Compared to the private sector, the government spends considerably more on basic research relative to its overall R&D budget, with 34 percent going to basic versus industry’s 7 percent. Although the CHIPS and Science bill does earmark $20 billion of its NSF funding increases for technological research—rather than the NSF’s traditional focus on basic research—it does not substantially alter the distribution of funding between basic, applied, and development research either within the federal government or the U.S. R&D system overall.
To be sure, funding is not the only way to improve the federal research establishment. Unfortunately, however, the CHIPS and Science bill does not do enough to reform the federal research establishment. While it supports important research initiatives, geographic diversity, and a diverse talent pipeline, the bill leaves the present architecture of federal research funding basically untouched, ignoring key obstacles to innovation.

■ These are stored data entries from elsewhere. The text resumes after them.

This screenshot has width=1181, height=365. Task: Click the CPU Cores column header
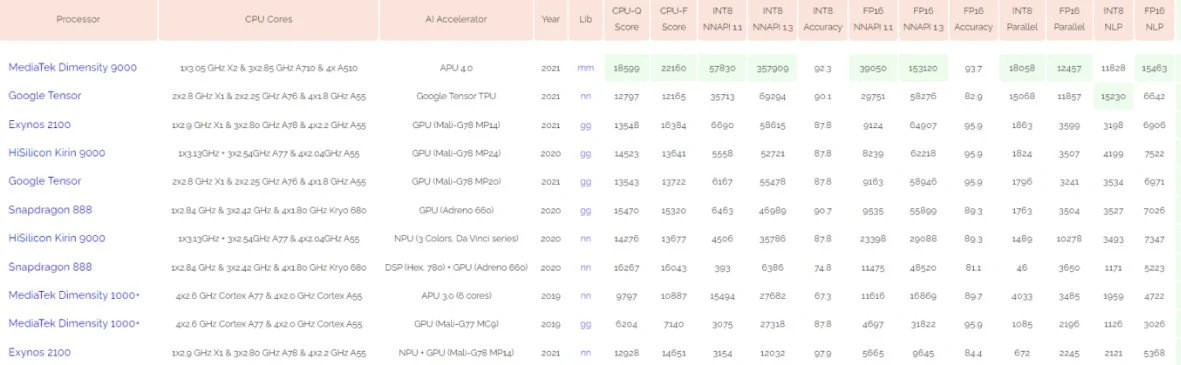tap(268, 20)
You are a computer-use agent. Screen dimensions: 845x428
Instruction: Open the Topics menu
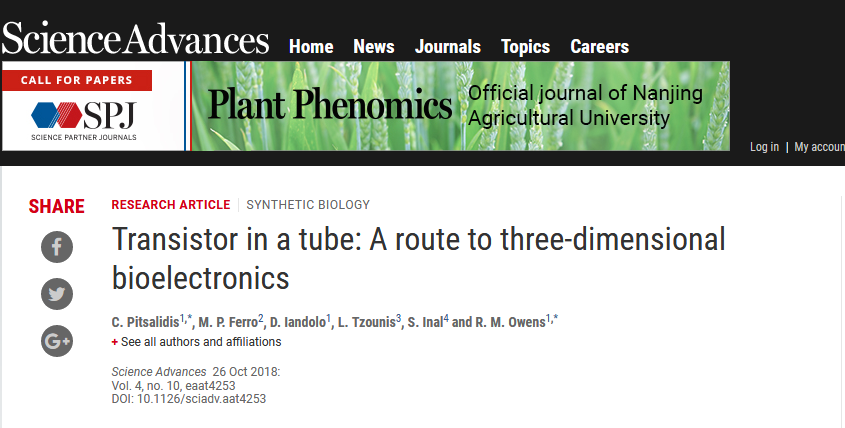click(x=525, y=47)
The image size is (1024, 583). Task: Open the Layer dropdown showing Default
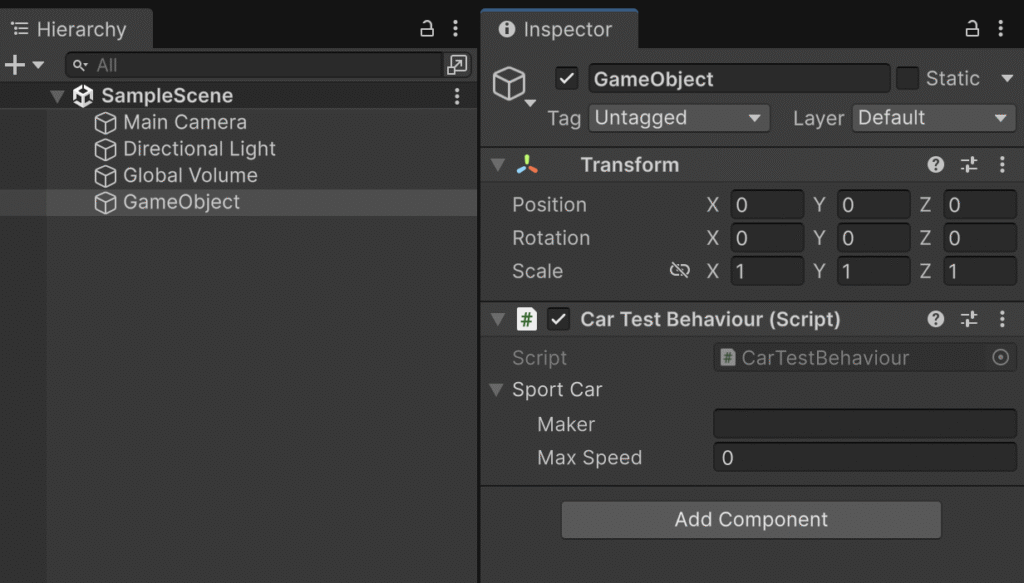point(934,118)
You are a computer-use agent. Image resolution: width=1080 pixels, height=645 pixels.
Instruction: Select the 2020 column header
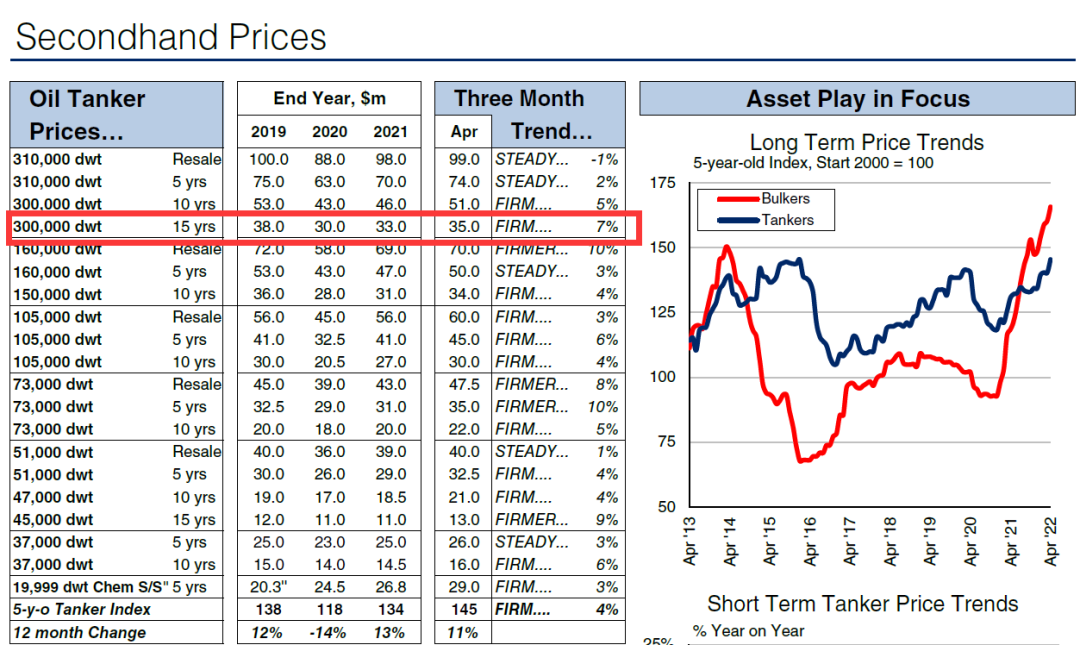[x=330, y=131]
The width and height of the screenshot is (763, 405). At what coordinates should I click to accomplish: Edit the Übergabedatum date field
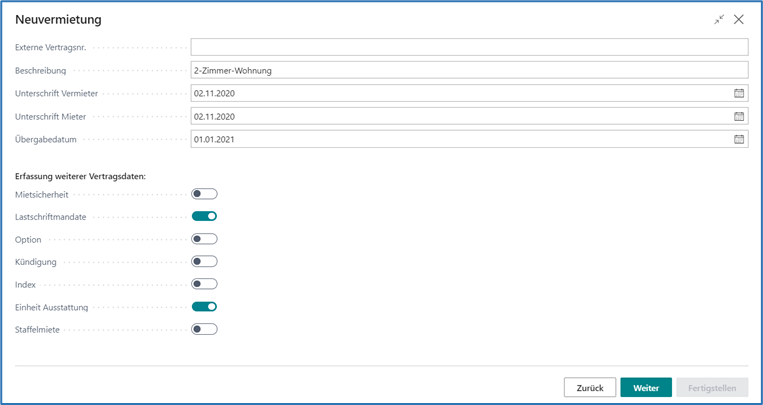pos(460,139)
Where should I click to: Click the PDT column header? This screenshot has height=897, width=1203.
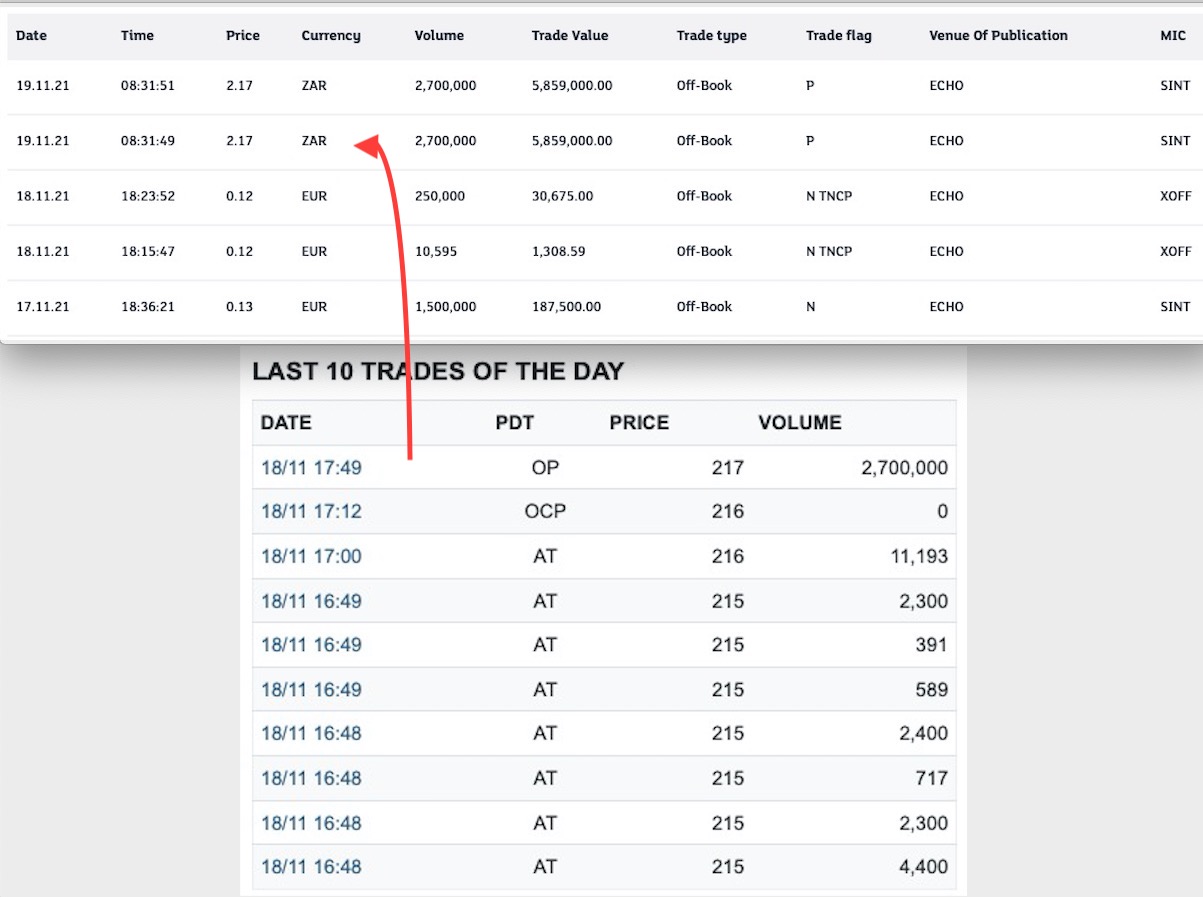click(x=515, y=423)
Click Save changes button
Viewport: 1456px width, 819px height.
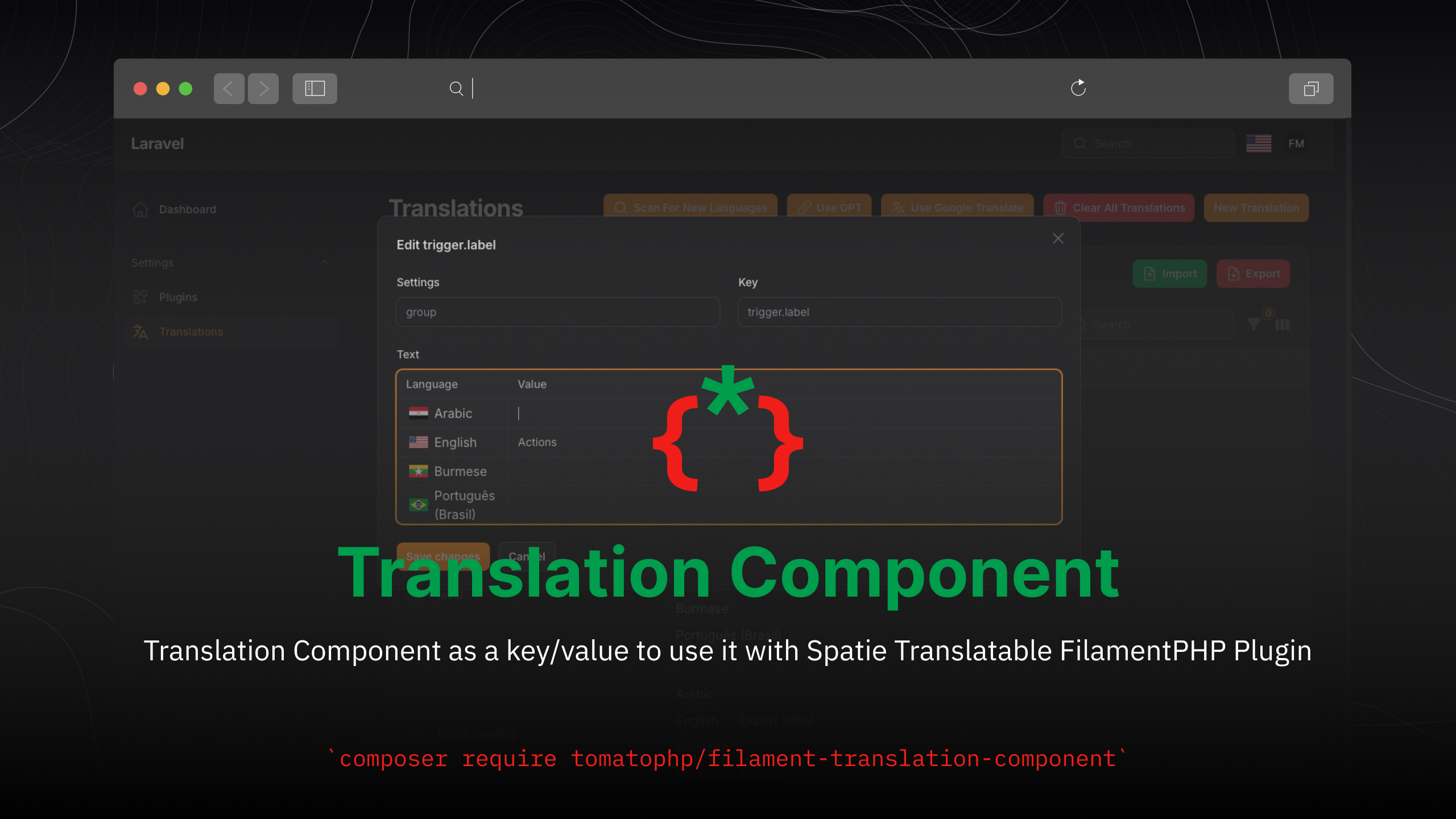point(442,556)
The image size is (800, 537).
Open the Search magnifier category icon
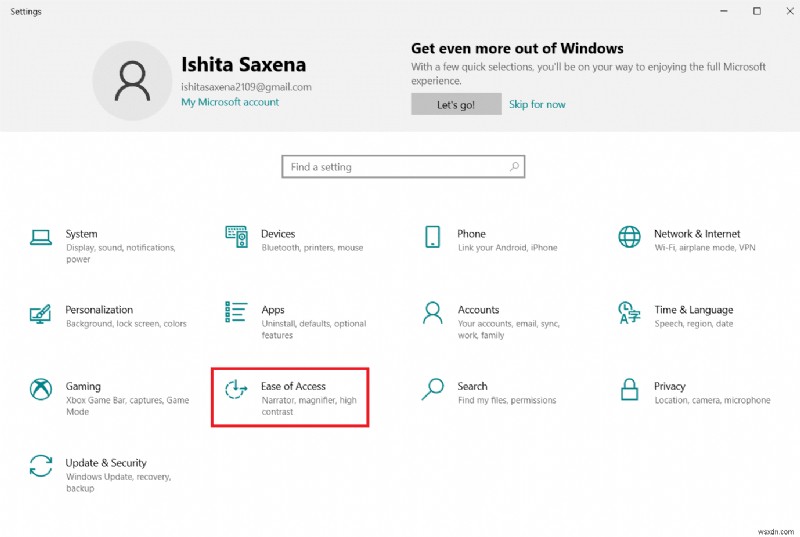(x=433, y=389)
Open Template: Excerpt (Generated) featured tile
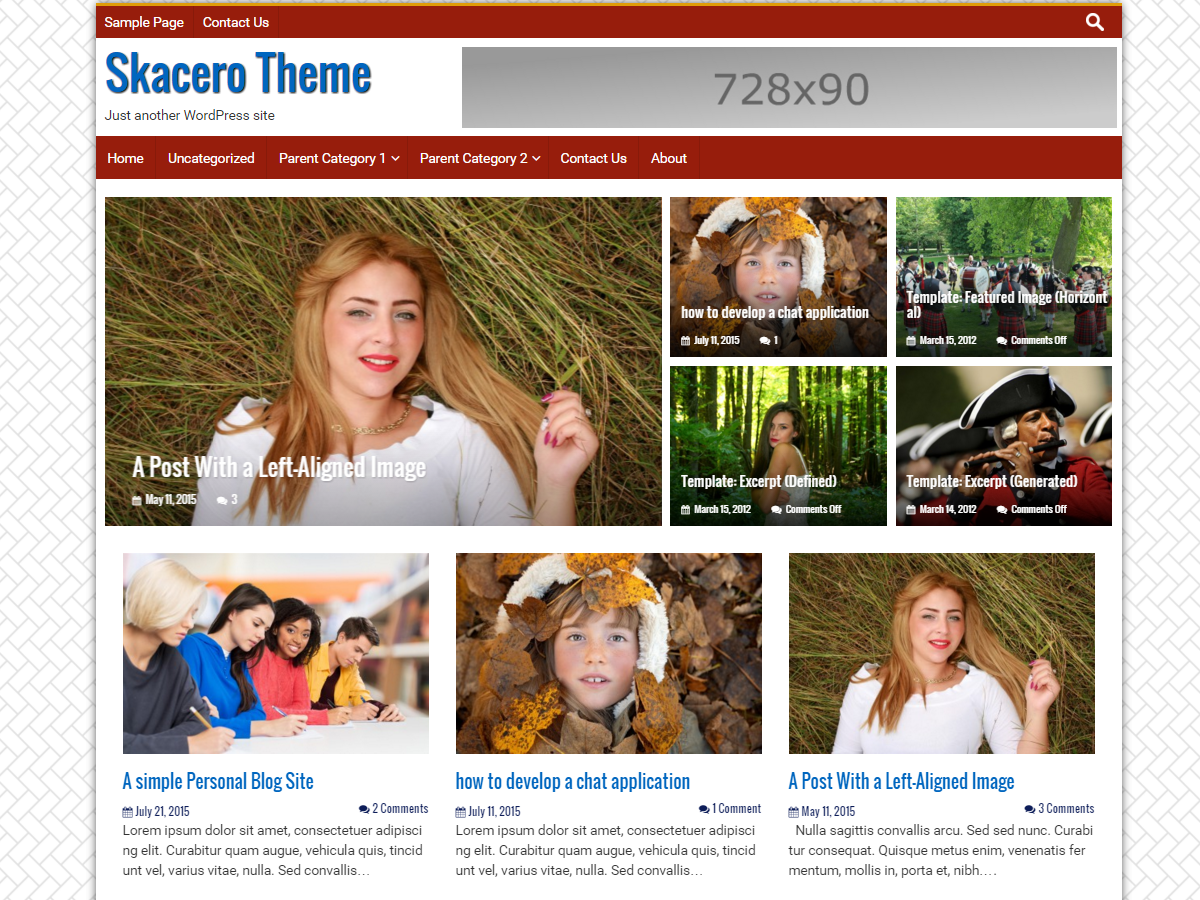The image size is (1200, 900). point(1003,445)
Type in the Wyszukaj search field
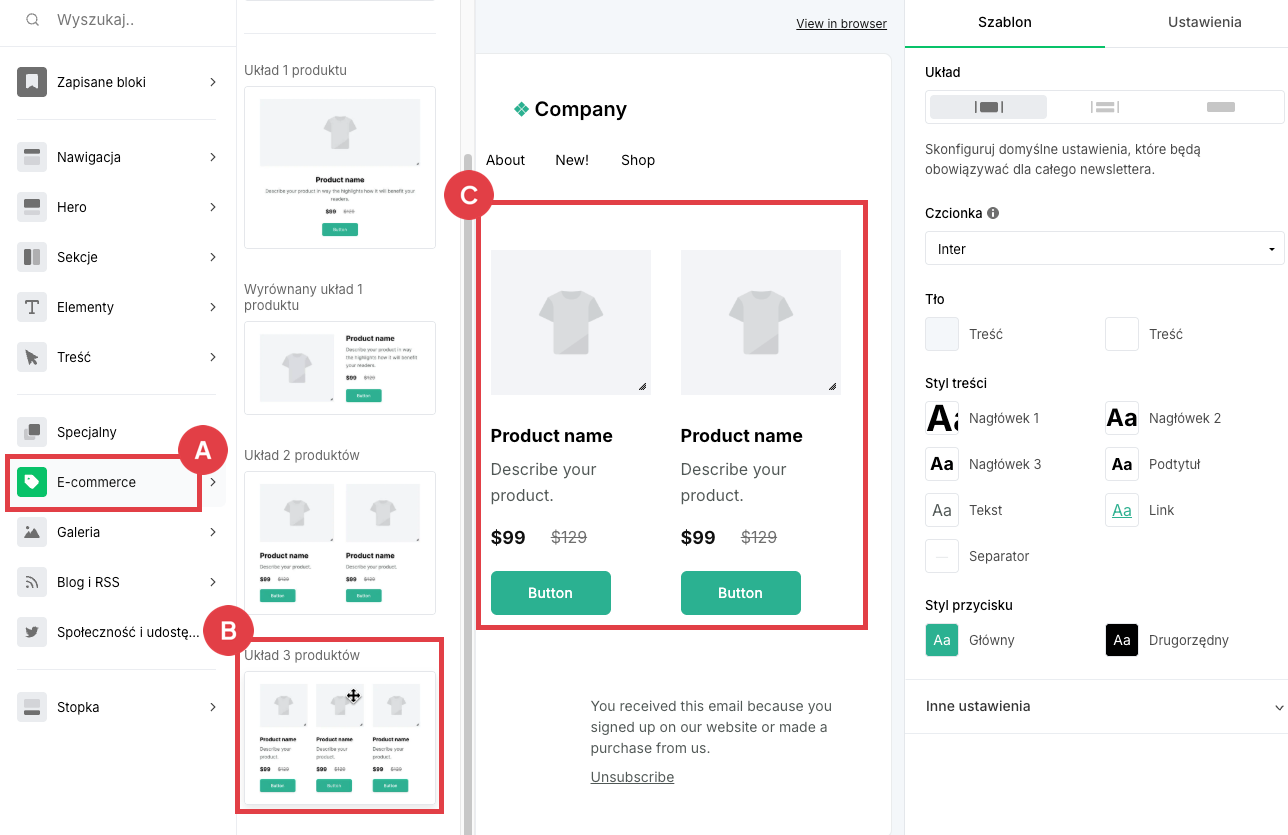Screen dimensions: 1288x835 point(130,20)
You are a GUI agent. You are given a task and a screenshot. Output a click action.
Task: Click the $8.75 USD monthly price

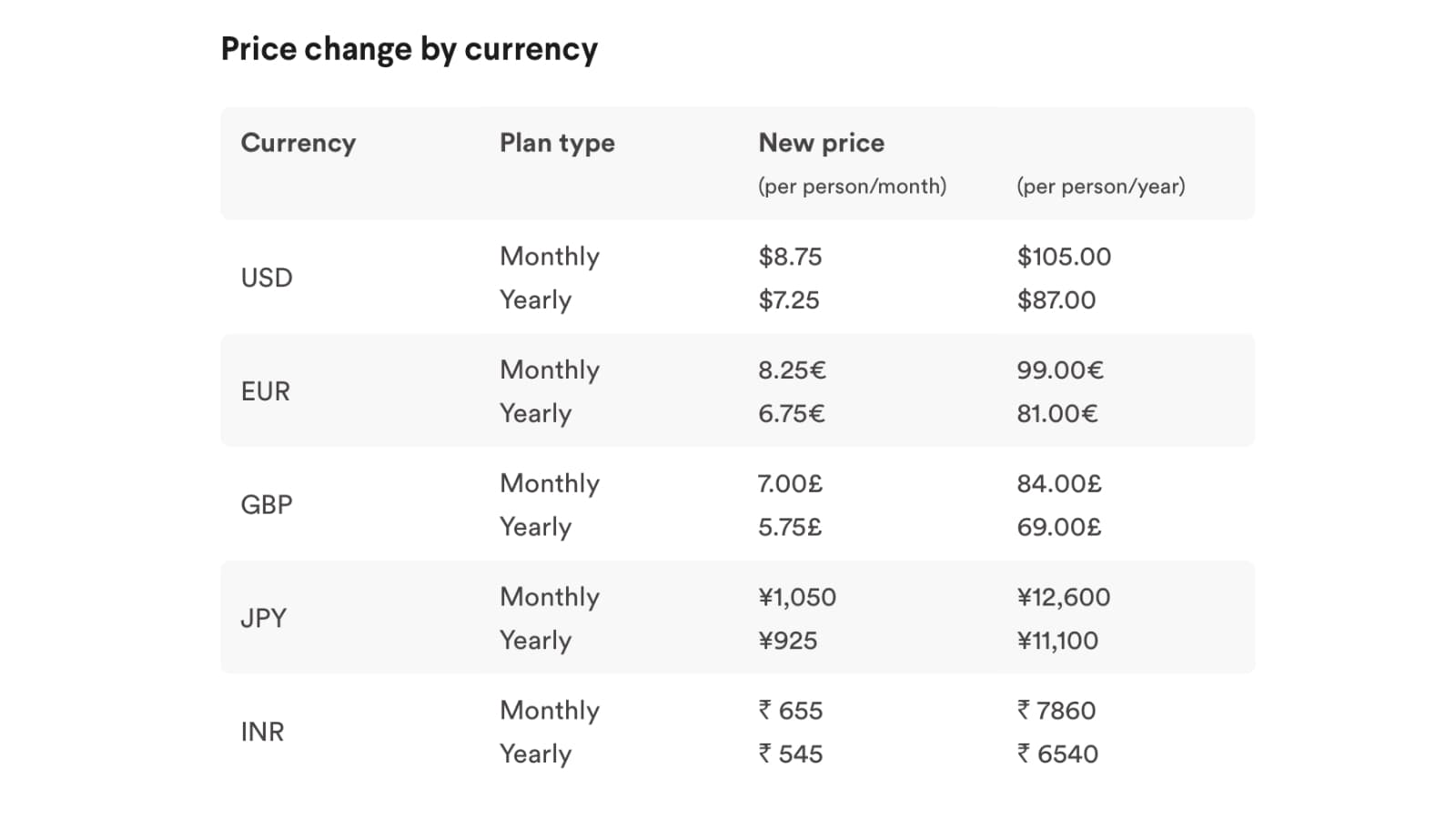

Scholars in recent years have documented a range of issues that beset the U.S. R&D system, including the replication crisis, declining research productivity, bureaucratization of research, and the concentration of research dollars at a relatively small number of elite institutions. Various factors have been identified as potential causes, from tighter competition for funding, “grantsmanship,” perverse incentives, misuse of statistical techniques, “publish or perish” culture, overregulation, to outright discrimination. None of these problems will be solved simply by increasing federal funding. As I have written elsewhere, we need to fix science and not just fund it.
Congress missed an opportunity to address these issues head on with the bipartisan momentum behind the CHIPS and Science Act. But it has clearly signaled that revitalizing federal R&D is a priority. Now, with new funding in hand, the science agencies should do their part, building on existing programs to improve research productivity, experimenting with new methods of distributing and evaluating research grants, gathering more evidence about what works, and coordinating across agencies to tackle common problems. Here the executive branch, including the White House Office of Science and Technology Policy—arguably the only governmental department with a bird’s eye view on the sprawling federal research establishment—can play a vital role.
If we want to “unleash a new era of STEM in America through research and technology,” we need to think creatively—beyond just dollar signs—about new ways to organize and support American science and innovation. Increased federal funding is a good start. Now the hard work begins.